L'avantage, lorsque l'on s'approche de l'âge de la
retraite et que l'on aime encore enseigner, c'est que l'on peut « avouer », en
toute modestie et sans forfanterie inutile, que l'on a une « philosophie de
l'éducation », une conception personnelle des rapports professeur-élèves, les
dire, les défendre, les VIVRE, même si nous sommes bien conscients qu'elles sont
loin de représenter un idéal et d'être transposables aux autres, nos collègues
qui, vraisemblablement, ont eux aussi leur propre vision des choses, aussi
imparfaites et relatives que les nôtres.
L'important, comme nous le disait fort élégamment
Yves MARTIN, doyen honoraire de l'Inspection générale, c'est d' « enseigner dans
le fil de son bois ».
L'important, c'est de ne pas céder sur l'éthique,
affirmer, par sa manière d'être, davantage que par des déclarations
tonitruantes, quelques principes infrangibles, « incontournables » comme l'on
dit désormais, sur lesquels il n'est pas question de transiger le moins du
monde.
L'important, est-il besoin de le rappeler ? , -
c'est de continuer à enseigner avec conviction, la matière dont nous sommes
« spécialistes », et de préparer du mieux possible, les élèves, aux examens
auxquels ils vont vraisemblablement se présenter, le baccalauréat pour les
lycéens.
L'important, c'est que la rencontre pédagogique ait
un sens, et pour les élèves et pour leur professeur. L'important, c'est,
répétons le, de rester vivant et enthousiaste, si l'on peut !
Toutes ces raisons me poussent à vouloir publier ces
notes anciennes, avec le désir aussi, c'est vrai, de « militer » (mot que je
n'aime plus guère !) pour une conception des rapports éducatifs où le
rayonnement personnel, l'enthousiasme, le « charisme » comptent davantage que
l'autorité traditionnelle. Celle, disons, incarnée par le père-surmoique qui, on
le sait d'expérience, n'est plus adaptée aux attentes et aux besoins des élèves
d'aujourd'hui. 1 - L'autorité ou le
« charisme » ?

DONNÉES DISPONIBLES:
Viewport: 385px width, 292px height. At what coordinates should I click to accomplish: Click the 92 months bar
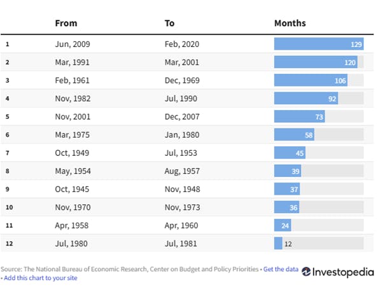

CONSIGNE 1: D'après le texte extrait, pourquoi le rayonnement personnel et le charisme devraient-ils compter davantage que l'autorité traditionnelle ? Répondez en une à trois phrases, s'il vous plaît.
CONSIGNE 2: Recopiez à l'identique le passage du texte extrait compris entre « L'important, c'est que » et « l'on peut ! », ces deux bornes incluses.
CONSIGNE 3: Quelle fonction le texte extrait attribue-t-il à Yves Martin ?
Les données n'ont aucun lien avec le texte extrait.

RÉSULTAT 1: L'autorité traditionnelle, incarnée par le père-surmoïque, n'est plus adaptée aux attentes et aux besoins des élèves d'aujourd'hui, comme on le sait d'expérience.

RÉSULTAT 2:
L'important, c'est que la rencontre pédagogique ait
un sens, et pour les élèves et pour leur professeur. L'important, c'est,
répétons le, de rester vivant et enthousiaste, si l'on peut !

RÉSULTAT 3: Doyen honoraire de l'Inspection générale.